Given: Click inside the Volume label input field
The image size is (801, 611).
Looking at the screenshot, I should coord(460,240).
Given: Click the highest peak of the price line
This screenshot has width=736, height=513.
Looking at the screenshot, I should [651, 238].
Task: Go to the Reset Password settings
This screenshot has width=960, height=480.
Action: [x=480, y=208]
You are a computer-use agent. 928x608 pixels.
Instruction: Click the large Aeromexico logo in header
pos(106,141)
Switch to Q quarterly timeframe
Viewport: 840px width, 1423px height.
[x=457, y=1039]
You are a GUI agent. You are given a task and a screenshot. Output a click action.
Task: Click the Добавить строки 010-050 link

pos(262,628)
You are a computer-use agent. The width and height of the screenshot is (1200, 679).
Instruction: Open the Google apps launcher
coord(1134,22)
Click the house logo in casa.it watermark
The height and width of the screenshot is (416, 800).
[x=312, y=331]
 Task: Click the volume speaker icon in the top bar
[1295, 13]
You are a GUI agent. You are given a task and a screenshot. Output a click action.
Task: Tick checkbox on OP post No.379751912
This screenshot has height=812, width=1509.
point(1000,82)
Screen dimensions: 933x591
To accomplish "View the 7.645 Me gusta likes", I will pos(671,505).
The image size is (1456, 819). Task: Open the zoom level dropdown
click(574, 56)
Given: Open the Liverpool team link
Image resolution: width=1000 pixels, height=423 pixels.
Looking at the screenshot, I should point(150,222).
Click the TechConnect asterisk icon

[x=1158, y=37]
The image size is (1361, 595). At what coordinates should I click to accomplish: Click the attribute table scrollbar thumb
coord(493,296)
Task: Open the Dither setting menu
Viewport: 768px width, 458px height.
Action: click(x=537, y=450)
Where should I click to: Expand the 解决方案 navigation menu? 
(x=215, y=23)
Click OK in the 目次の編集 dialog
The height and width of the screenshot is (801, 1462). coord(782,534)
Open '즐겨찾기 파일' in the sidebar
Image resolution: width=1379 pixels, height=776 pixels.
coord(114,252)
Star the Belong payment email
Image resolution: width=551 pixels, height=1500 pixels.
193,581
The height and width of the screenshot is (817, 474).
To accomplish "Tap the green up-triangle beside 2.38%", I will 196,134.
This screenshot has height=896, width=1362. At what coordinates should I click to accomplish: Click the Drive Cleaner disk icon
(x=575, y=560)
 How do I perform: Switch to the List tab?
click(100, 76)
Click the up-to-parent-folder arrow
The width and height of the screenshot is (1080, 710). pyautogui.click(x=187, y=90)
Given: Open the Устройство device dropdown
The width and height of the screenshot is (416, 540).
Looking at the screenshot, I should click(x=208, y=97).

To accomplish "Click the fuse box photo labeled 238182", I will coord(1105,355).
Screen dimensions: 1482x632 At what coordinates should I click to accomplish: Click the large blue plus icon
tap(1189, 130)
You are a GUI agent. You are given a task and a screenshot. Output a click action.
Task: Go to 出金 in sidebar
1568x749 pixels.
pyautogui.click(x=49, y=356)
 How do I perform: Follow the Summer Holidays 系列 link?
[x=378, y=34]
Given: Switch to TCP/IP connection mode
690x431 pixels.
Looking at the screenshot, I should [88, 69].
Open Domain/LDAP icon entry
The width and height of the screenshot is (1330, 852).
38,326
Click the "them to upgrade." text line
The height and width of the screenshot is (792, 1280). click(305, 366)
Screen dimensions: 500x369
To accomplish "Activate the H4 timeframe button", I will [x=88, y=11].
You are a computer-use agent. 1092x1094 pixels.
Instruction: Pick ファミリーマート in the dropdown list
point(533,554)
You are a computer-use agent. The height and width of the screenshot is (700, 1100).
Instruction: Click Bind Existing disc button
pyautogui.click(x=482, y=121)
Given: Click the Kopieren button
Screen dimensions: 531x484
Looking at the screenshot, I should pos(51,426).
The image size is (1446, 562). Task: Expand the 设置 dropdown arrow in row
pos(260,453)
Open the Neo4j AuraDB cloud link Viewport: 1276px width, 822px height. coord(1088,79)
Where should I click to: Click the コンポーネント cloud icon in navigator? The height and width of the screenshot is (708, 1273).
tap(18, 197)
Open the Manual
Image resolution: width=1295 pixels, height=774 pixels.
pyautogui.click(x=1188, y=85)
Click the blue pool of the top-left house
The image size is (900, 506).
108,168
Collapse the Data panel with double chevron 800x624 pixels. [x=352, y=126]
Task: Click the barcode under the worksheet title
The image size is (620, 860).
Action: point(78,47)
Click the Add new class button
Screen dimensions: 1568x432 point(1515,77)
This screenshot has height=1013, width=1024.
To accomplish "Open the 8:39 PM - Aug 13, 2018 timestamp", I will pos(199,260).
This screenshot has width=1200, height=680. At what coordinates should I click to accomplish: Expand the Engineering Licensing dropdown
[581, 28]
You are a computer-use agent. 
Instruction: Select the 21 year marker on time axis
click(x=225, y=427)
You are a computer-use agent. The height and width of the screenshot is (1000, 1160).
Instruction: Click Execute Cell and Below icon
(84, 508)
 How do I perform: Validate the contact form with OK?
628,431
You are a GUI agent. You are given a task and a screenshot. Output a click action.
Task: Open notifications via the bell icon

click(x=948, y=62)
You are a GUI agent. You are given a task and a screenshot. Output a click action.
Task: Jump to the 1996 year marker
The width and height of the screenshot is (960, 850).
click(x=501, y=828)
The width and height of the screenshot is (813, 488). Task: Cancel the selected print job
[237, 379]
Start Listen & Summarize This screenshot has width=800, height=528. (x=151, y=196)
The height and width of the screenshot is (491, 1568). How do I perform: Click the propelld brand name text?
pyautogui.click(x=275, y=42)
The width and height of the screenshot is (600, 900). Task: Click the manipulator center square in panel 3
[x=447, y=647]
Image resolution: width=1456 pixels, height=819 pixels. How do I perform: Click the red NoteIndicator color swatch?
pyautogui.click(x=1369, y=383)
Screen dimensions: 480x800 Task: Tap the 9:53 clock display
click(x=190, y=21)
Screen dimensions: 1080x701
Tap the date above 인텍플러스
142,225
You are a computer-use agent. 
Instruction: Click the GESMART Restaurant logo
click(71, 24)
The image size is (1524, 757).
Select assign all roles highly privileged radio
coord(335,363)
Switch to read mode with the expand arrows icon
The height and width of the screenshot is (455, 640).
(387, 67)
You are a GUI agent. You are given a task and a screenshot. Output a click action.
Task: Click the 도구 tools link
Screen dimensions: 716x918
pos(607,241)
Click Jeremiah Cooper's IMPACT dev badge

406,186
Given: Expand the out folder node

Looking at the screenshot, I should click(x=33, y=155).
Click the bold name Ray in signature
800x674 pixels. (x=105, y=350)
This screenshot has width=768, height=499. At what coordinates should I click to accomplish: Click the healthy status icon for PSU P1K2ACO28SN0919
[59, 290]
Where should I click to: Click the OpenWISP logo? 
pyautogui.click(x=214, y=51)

***

• _DIRECTIONS FOR THIS TASK_:
Scan the material above for lines that contain the string "computer", and copy each such line.

• _TASK SOLUTION_:
You are a computer-use agent. 928x608 pixels.
You are a computer-use agent. The width and height of the screenshot is (1200, 679).
You are a computer-use agent. 1092x1094 pixels.
You are a computer-use agent. The height and width of the screenshot is (700, 1100).
You are a computer-use agent. 
You are a computer-use agent. The height and width of the screenshot is (1000, 1160).
You are a computer-use agent. 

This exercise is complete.